Это была моя ошибка - которая по счету?
- Ерунда. Вы знаете, что такое смешно, - сказал он спокойно. - Вот,
например, идет трагедия "Гамлет". Принц Гамлет читает монолог "Быть или не
быть". И тут у него падают штаны... И дальше он читает монолог,
придерживая штаны... А они падают и падают... А еще смешней, если они
падают, когда принц проклинает свою мать, а за стенкой лежит труп Полония.
А штаны все падают... падают...
- Перестаньте...
- А еще смешней, если штаны падают во время поединка с Лаэртом...
Я уже давно смеялся каким-то дрожащим козлиным смехом - я представлял
себе дуэль без штанов, а в горле у меня закипали слезы. Оказывается, над
Гамлетом (над Гамлетом!) можно было смеяться. Я перестал блеять и
посмотрел на него. У него широкий рот был искривлен в улыбку, а по щеке
бежал ручеек. Мне казалось, что я гляжусь в зеркало.
- Вы чудовище... - сказал я.
- Я человек, - сказал он. - А вы посмеялись над предположением, может
быть самым важным в истории человечества.
А что, если это всерьез? После этого я пошел к директору и все
уладил.
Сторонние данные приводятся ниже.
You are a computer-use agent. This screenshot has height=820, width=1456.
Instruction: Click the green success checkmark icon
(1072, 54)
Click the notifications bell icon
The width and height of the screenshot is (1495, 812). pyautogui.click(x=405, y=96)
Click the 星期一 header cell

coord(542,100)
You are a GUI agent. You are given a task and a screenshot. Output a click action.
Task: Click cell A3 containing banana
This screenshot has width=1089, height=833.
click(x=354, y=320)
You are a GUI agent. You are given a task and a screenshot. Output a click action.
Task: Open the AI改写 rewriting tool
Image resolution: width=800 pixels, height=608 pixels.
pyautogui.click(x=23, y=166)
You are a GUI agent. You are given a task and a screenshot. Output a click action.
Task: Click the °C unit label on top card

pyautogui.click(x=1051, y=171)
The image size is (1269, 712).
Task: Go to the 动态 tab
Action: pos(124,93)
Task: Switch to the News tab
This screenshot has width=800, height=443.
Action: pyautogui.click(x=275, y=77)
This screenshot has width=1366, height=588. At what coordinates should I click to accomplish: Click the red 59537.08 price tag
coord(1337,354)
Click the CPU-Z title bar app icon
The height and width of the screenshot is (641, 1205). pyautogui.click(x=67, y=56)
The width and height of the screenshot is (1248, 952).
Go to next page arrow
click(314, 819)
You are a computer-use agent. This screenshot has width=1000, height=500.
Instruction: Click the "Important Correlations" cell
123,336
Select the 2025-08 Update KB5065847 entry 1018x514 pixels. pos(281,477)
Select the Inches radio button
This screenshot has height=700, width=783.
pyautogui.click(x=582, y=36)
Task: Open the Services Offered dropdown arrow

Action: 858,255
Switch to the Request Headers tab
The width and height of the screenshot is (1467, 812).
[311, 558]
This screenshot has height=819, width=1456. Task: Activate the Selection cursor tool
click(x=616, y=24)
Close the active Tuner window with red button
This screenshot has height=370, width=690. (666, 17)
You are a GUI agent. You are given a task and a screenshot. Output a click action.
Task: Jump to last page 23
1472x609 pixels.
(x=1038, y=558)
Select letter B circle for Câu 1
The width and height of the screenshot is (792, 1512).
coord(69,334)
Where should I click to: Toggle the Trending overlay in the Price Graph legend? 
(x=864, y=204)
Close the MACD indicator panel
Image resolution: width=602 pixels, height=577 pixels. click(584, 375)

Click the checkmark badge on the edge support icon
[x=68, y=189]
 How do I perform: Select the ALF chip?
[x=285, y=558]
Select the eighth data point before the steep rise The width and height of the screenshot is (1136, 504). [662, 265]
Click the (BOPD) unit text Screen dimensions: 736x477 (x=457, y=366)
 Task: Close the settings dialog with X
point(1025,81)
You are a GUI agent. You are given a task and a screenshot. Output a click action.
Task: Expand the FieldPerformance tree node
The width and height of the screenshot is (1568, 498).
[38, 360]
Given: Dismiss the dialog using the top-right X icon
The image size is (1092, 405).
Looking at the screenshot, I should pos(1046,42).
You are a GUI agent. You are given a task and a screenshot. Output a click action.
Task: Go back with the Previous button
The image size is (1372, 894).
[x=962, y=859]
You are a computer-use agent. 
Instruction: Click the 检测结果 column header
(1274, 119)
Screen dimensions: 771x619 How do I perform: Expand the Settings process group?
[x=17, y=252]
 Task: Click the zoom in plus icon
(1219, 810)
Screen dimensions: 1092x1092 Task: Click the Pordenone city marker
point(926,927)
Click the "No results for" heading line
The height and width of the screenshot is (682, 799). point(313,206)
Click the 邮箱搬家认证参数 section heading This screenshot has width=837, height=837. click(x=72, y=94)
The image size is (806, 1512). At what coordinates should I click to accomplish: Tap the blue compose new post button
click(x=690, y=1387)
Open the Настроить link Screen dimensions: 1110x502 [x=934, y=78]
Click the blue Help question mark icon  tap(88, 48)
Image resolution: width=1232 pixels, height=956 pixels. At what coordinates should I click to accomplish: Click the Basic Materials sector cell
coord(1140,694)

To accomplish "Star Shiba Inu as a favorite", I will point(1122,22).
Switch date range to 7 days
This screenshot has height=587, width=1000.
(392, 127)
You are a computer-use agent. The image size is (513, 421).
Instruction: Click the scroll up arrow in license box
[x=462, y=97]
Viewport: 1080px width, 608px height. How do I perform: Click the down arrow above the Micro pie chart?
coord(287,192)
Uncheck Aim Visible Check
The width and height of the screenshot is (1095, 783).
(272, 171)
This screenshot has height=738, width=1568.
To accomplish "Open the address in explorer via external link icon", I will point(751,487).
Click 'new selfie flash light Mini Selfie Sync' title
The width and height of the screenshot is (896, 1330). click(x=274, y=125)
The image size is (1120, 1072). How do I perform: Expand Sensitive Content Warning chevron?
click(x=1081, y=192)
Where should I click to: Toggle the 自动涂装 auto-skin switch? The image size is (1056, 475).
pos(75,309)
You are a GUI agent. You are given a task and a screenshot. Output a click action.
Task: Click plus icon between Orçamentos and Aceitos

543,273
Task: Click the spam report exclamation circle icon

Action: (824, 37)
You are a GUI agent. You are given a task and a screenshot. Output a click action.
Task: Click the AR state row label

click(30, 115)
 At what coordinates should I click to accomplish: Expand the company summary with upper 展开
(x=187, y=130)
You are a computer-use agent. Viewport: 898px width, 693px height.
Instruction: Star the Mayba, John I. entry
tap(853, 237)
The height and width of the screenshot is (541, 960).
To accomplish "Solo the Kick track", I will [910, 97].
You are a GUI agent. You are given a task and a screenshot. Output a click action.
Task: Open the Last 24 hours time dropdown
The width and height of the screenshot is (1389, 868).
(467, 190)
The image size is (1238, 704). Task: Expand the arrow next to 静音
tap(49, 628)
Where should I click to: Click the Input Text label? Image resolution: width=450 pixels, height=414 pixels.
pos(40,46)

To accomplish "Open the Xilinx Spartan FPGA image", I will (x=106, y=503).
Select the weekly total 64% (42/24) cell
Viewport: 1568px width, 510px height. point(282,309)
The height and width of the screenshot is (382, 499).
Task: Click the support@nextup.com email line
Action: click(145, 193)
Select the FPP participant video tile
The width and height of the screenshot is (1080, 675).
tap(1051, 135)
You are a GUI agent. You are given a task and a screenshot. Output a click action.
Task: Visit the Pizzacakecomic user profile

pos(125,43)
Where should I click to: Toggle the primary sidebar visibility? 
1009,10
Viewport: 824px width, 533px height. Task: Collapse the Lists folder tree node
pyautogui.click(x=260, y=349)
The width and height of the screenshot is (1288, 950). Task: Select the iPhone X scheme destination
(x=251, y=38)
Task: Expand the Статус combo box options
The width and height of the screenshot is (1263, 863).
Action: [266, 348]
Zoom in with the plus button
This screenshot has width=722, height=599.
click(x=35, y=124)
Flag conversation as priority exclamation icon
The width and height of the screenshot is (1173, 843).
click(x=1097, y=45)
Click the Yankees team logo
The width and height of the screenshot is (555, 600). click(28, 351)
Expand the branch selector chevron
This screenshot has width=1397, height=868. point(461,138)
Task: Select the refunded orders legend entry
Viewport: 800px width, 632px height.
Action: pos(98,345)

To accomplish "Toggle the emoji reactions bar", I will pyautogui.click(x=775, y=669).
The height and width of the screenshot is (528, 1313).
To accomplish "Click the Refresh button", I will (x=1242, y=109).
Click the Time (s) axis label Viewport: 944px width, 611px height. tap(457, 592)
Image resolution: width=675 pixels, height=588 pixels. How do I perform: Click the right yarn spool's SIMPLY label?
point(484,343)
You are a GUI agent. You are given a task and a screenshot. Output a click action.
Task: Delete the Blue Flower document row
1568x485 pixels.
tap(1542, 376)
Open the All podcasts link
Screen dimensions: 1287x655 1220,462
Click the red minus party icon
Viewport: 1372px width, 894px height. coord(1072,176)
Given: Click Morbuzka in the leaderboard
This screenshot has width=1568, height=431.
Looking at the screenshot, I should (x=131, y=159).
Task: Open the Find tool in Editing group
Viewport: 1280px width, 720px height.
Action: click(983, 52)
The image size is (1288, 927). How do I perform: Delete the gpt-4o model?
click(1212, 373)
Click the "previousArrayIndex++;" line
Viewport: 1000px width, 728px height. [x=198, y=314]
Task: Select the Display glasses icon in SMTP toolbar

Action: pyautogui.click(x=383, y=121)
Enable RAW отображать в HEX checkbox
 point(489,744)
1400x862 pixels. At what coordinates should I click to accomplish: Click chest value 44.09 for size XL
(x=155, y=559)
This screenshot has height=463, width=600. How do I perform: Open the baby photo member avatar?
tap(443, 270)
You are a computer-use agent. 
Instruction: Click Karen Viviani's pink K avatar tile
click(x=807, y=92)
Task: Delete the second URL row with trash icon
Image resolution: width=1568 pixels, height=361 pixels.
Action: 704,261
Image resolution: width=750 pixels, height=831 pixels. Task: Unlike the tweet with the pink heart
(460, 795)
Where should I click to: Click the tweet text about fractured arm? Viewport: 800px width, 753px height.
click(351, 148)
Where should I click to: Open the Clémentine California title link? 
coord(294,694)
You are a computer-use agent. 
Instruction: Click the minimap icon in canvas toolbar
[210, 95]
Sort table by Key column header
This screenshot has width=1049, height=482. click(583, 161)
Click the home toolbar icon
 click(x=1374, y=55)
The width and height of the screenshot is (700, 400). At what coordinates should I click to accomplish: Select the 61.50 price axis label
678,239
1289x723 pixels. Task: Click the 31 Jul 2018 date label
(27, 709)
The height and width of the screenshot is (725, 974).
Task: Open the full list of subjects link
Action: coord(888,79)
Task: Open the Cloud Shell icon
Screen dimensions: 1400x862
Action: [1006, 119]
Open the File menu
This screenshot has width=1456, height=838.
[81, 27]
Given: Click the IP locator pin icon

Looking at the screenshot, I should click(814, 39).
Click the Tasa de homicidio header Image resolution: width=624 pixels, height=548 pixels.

Три с половиной часа разговора - ему решили простить и на этот
раз. Пусть только уедет в экспедицию. Экспедиция должна быть чрезвычайно
интересной. После этого он подошел ко мне и сказал, что не едет.
- Я совершенно серьезно, - сказал он. - Я не еду с вами в экспедицию.
Я почувствовал усталость и отвращение. Этого было достаточно даже для
меня.
- ...Ну что ж, - сказал я. - Вы подписали свое увольнение.
- Да-да, я знаю, - сказал он. - Мне пора уже уходить. Я и так
чересчур задержался в археологии.
Мне уже все как-то было все равно - не знаю, можно ли так сказать. Я
вдруг как-то сразу понял - это же смешно, ему же действительно в науке
делать нечего. То, что я смутно чувствовал, подтвердилось. Я почувствовал
облегчение. У облегчения был хинный привкус.
- Могли бы хоть раньше сказать. Сколько я хлопотал за вас. Думаете,
приятно?
- Я тогда еще не знал, что ухожу.
- Что же изменилось?
- Мне скучно ехать с вами. Я понял, что вы найдете при раскопках.
- Понятно. Творческий акт. Догадались, не заглядывая под землю. Так
что мы, обыкновенные люди, там найдем?
- Нет уж, - сказал он. - Поезжайте и найдите. С вами поедет мое
письмо. Когда найдете, вскройте. А то опять не поверите. Итак... мы
прощаемся с вами...
Он опять засмеялся.
- Стоп, - сказал я. - Стоп.
Ну что ж, оставалось только поехать и доказать ему и самим себе, что
мы и есть венец творения, и что по-другому мыслить пока что не
предвидится, и что он не мог угадать, что мы там найдем среди старых
костей. И этим покончить с бредовыми идеями, которых за последнее время
расплодилось что-то чересчур много вокруг меня, тихого человека.
21. ДА, НО ФИГУРА ШЕВЕЛЬНУЛАСЬ
И вот теперь только пустыня и мы с Биденко. Мы остались на сутки. У
нас были предположения. Личные. Мы хотели их проверить.
В день отъезда ветер упал, и можно было с толком провести погрузку.
Грузились хотя и без спешки, но внутренне торопливо.